# daiwa



## NTKG (Aug 16, 2003)

i've been thinking about another reel. I love the slosh, but was thinking something else to try out. from daiwa bc i guess im a daiwa whore. but its going to be mated to a 12ft tica/loomis blank, or a breakaway. the choices i've narrowed down to are the

30 shv

and the 

grandwave 30

any suggestions? notes, or anything else about these reels????


----------



## Thumb-Burner (Dec 3, 2002)

*another option*

if you want a great caster say up to about 14# test, the 7-ht millionaire is an overlooked reel. i've got two and wouldn't trade them for anything. drags are a tad suspect in their stock form, but the reels are really light, and have very good line capacity.. i have one on a 1448 loomis custom and it's my favorite combo.


----------



## Big EL (Apr 8, 2002)

I use The slosh on my big stick for Drum and cobia.

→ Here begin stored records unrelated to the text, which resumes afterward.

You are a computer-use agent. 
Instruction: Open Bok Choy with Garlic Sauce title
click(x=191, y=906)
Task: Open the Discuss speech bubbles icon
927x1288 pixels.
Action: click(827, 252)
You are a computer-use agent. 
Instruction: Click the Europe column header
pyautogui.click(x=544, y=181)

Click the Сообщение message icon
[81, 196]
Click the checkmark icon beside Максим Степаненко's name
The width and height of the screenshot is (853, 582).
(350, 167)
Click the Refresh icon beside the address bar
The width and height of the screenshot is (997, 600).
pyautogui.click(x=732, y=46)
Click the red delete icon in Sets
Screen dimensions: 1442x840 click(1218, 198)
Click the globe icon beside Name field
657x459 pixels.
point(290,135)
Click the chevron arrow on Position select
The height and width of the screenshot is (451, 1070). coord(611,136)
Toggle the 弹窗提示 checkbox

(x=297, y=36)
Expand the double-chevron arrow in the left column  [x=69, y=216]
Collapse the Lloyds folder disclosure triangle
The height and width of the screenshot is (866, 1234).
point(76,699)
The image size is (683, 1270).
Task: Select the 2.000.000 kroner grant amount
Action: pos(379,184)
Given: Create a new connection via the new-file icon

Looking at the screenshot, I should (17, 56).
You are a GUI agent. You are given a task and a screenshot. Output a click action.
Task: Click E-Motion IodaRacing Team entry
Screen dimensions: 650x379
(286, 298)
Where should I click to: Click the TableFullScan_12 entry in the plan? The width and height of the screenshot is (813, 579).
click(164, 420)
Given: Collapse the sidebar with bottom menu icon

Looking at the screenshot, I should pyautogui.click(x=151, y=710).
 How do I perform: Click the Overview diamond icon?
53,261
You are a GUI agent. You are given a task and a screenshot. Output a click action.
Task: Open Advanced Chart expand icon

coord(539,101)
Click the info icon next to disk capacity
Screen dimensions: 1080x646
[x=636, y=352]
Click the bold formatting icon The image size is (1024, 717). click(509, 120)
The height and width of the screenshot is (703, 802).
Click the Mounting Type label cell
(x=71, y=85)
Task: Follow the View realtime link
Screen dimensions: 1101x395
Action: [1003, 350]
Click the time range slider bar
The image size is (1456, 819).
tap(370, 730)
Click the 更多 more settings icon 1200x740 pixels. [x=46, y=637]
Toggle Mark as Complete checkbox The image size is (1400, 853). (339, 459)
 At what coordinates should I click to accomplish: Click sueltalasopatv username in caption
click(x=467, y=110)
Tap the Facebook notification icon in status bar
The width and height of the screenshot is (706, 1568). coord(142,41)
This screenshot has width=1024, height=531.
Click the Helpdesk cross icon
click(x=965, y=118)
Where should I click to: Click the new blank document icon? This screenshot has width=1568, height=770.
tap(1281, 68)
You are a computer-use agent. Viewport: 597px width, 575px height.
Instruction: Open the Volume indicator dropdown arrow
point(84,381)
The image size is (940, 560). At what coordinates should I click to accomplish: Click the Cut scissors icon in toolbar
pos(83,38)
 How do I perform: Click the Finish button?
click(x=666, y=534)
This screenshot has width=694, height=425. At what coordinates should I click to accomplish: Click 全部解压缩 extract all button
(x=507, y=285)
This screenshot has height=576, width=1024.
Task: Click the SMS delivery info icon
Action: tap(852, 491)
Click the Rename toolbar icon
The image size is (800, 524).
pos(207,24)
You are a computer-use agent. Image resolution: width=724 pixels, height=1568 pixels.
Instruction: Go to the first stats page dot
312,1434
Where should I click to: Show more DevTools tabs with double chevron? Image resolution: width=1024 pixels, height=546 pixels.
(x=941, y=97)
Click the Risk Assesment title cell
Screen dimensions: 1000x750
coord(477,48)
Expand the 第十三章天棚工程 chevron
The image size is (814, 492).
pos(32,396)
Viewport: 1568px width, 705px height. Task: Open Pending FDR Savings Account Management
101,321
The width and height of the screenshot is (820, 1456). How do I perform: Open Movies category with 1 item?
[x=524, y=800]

Picked up the 12' Tica and the sweet spot for this rod is 6oz so I put the Abu 6500 C3CT mag Elite on it for throwing metal and 6nbait and have been very pleased 

><))))*>


----------



## Bassboy (Dec 21, 2003)

The grandwave is a nice reel my friend has 2 of them and I love throwin them they are a real nice,smooth throwing reel. Has great line cap. and fast gear ratio. The Abu and the millionarie are also good reels too got 2 abus a 6500 and a 7000 and i love them both too.


----------



## Fishendude15 (Jan 20, 2004)

my grandwave has never let me down. I have caught all my surf striper on it.


----------



## YOUNGSTER (Apr 21, 2004)

*Grandwave*

Well, 

I guess it's time for us to order a couple of Grandwave, buddy.
let me know when you wanna go take a look at that baby.

youngster


----------